Grundsätzlich sind die Konfigurations- und Testingkosten damit (gleich wie unter IFRS) in der Periode erfolgswirksam zu erfassen, in welcher die Arbeiten ausgeführt wurden. Hierbei ist unerheblich, ob es sich um interne oder externe Kosten handelt. Alternativ können diese Kosten im Sinne eines Wahlrechts (gleich wie unter US GAAP) auch als aktive Rechnungsabgrenzung erfasst und über die Nutzungsdauer erfolgswirksam aufgelöst werden (Fokus auf die zeitliche und sachliche Abgrenzung gemäss FER RK/11 und FER RK/12).
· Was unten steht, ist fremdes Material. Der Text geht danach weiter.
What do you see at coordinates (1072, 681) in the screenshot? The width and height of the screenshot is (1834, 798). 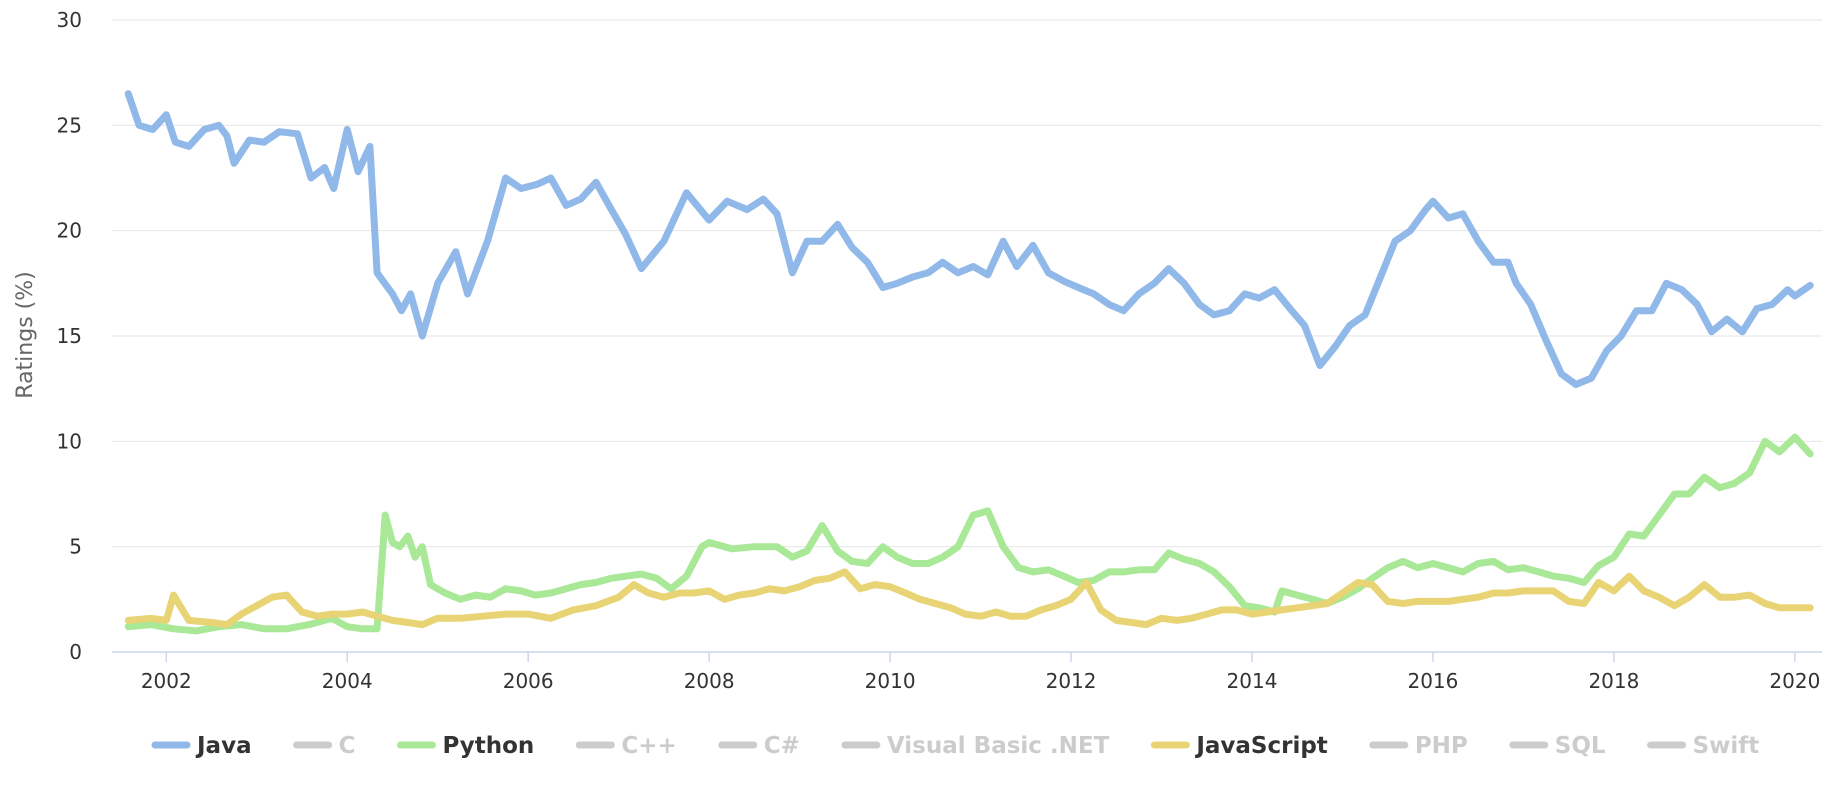 I see `x-tick-label: 2012` at bounding box center [1072, 681].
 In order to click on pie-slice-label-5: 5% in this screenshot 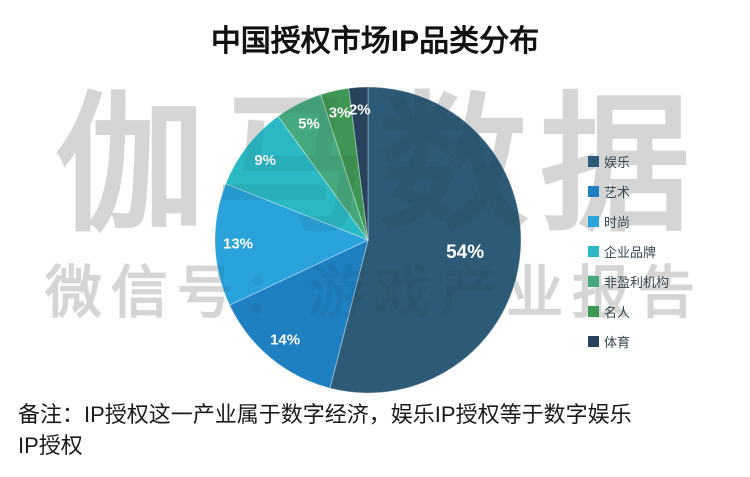, I will do `click(309, 124)`.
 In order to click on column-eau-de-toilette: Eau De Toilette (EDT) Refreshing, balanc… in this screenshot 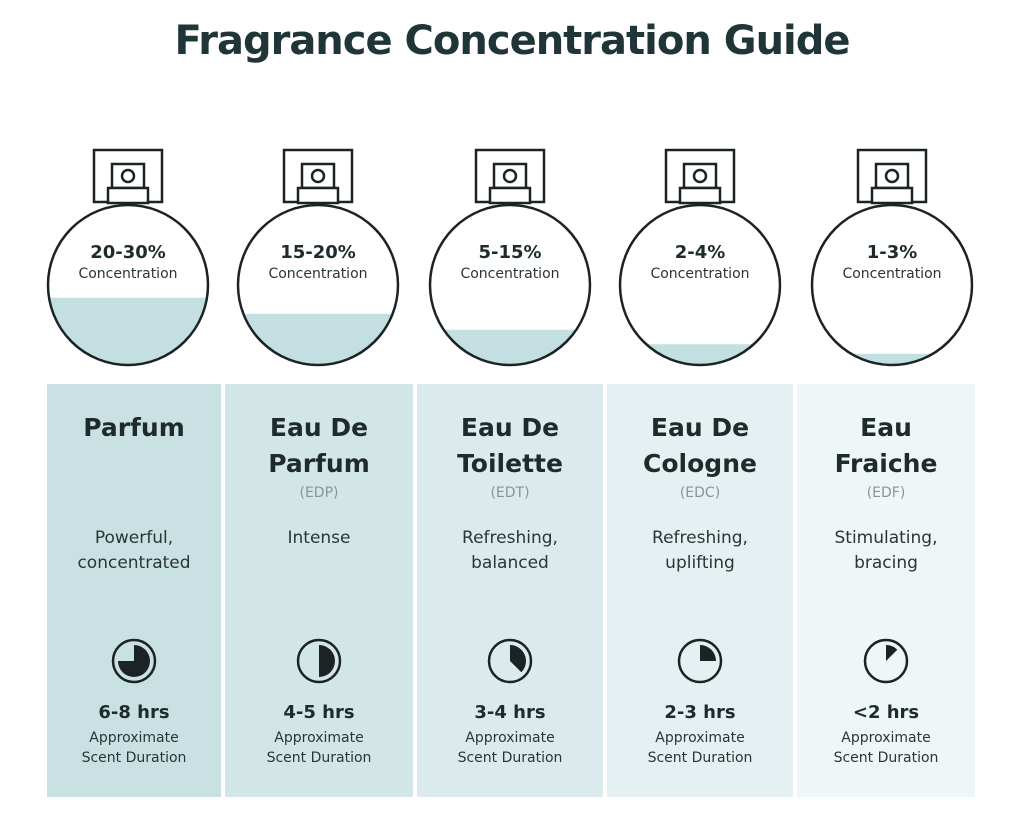, I will do `click(510, 590)`.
e) Zusätzliche Berichtsfunktionalität

Die Programmierarbeiten durch Anbieter Y (sog. Customising) begründen infolge der fehlenden Verfügungsmacht keinen separaten immateriellen Wert. Anders als die Konfiguration sind diese Implementierungs-Leistungen aber auch nicht eigenständig vom Zugang zur Software abgrenzbar (zumal nur Anbieter Y Änderungen am Software-Quellcode vornehmen kann). Da der Nutzen über die Zeit realisiert wird, sind diese Kosten als aktive Rechnungsabgrenzung zu erfassen und über die Nutzungsdauer erfolgswirksam via Betriebsaufwand aufzulösen.

f) Schulung

Interne und externe Schulungskosten erfüllen die Anforderungen an eine Aktivierung als immaterieller Vermögenswert nicht, da das Unternehmen keine Verfügungsmacht über die geschulten Mitarbeitenden hat. FER 10/19 schliesst die Aktivierung von Aus- und Weiterbildungskosten zudem explizit aus. Die Schulungskosten sind daher als Aufwand in der Periode zu erfassen, in der die Schulung durchgeführt wird. Dies gilt nicht nur für SaaS-Verträge, sondern auch für gekaufte Anwendungssoftware.

Fazit

Die Fallstudie zeigt, dass SaaS-Verträge grundsätzlich nicht zu aktivierbaren immateriellen Werten führen. Ein immaterieller Vermögenswert könnte allenfalls z.B. dann begründet werden, wenn eine Schnittstelle programmiert wird und der Quellcode ins Eigentum des Unternehmens übergeht.